Once a dealer has selected a product and the ideal display vehicle, now it’s time to consider showroom placement. Most dealers suggest focusing on the most important items by featuring them more prominently. “Give those items the largest sample possible and place them in the most visible areas,” Freadreacea said. “Picture your showroom as a store in a mall, and they always put the items they want to feature on endcaps or in the best lighting.”

At Carpet Gallery of Akron and Quality Carpet & Flooring, higher-end products are the stars of the retail floor—and it shows. “Place some of your best products right by the front door so [customers] can see them when they first enter,” said Robert Gaither, owner. “We then like to mix in some better products with the mid-range and economy products after that. I don’t like to lead people to the far corner of the showroom to show them the economy material. Doing that might embarrass them if that is all they can afford.”

Solicit employee input. Beyond stocking stellar product, it’s important to get the opinions of different team members. “A great idea is always developed by a team member who works the floor daily,” Billingsley stated. Designers who frequent the showroom also provide valuable feedback. “We will ask their opinion of a certain merchandise product.”

Join a buying group. Several flooring dealers tout the many benefits of aligning with a buying group—one of which includes assistance with merchandising. “Joining [FCA Network] and listening to them makes merchandising easy and gives me the time to concentrate on other aspects of running the business such as selling, advertising and managing the staff,” said Bill Graybeal, owner, Graybeal’s Carpet Plus, Logansport, Ind.

The ability to private label in a buying group also helps with merchandising. “This helps us to look more uniform and professional,” Montgomery stated. “They see the quality from the moment they enter the door—from the products on the floor, displays a clean showroom and the knowledge and friendliness of the salesperson. If you can give them all those things, they see the value of doing business with you.”
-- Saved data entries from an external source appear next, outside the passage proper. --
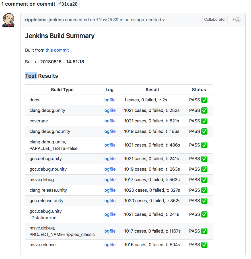Open the logfile for the rippled_classic build

[x=110, y=231]
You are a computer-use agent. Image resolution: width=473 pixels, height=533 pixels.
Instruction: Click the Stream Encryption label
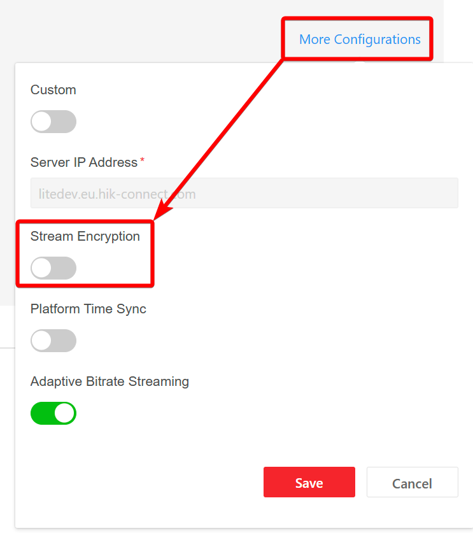[x=85, y=236]
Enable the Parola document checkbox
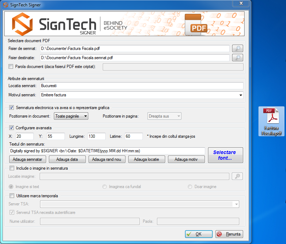Screen dimensions: 286x244 point(11,67)
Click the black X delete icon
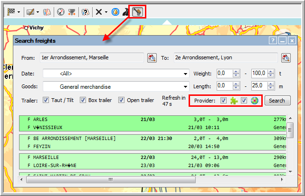The width and height of the screenshot is (305, 196). pos(98,11)
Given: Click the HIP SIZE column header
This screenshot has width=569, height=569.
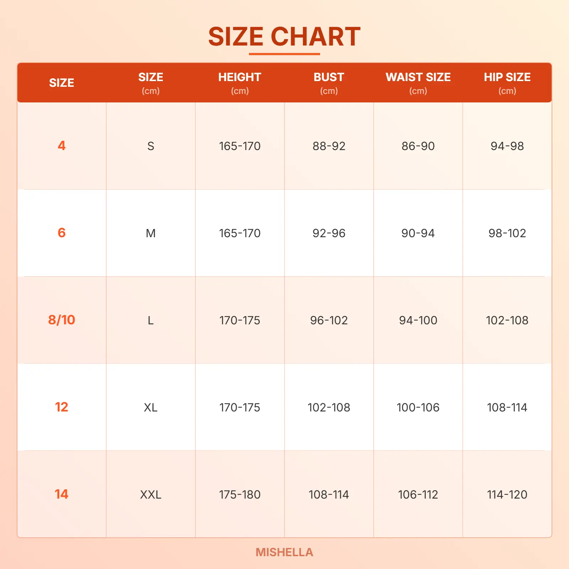Looking at the screenshot, I should click(507, 83).
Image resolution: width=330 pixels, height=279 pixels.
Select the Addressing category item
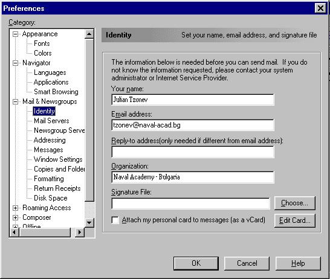tap(50, 140)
Partner with the right supplier. For many dealers, manufacturers and their sales representatives can help make crucial decisions about what products to display and how they should be merchandised on the floor. “Merchandising products is picking the right manufacturers and using their expertise and choosing their displays,” Graybeal said. “FCA [Network] is also a great resource in helping us merchandise the different categories effectively. Their core product displays also make it easy.”

Retailers believe it’s also crucial to have manufacturers that will stand behind a dealer if a circumstance arises. “You need the best behind you, and if they are not get rid of the product,” Montgomery stated. “Another key is having the sales representatives on your side. I personally invest time and have relationships with them because it takes both of us to sell a product. This can also help when it comes time to order a rack and negotiate a price for the rack.”

Aim high. When it comes to showing a customer product, some retailers it makes sense to accentuate their most expensive flooring options first. “You will never insult anyone by showing them the best,” Carpet Gallery of Akron and Quality Carpet & Floorings’ Gaither said. “By exposing her to the best and explaining why they are the best, the customer may want to upgrade by herself. During our showroom tour she will be exposed to the other products as well and can usually see the difference in the quality/price relationship.”

Visit the competition.Beyond looking at their own showrooms, dealers should take a moment to explore neighboring flooring stores. This way you can see how you stack up against competitors. As Billingsley explains: “Be open to being different and not the same flooring store. If you go to five stores 30 miles from your location, do they all look the same? How will the customer remember your showroom?”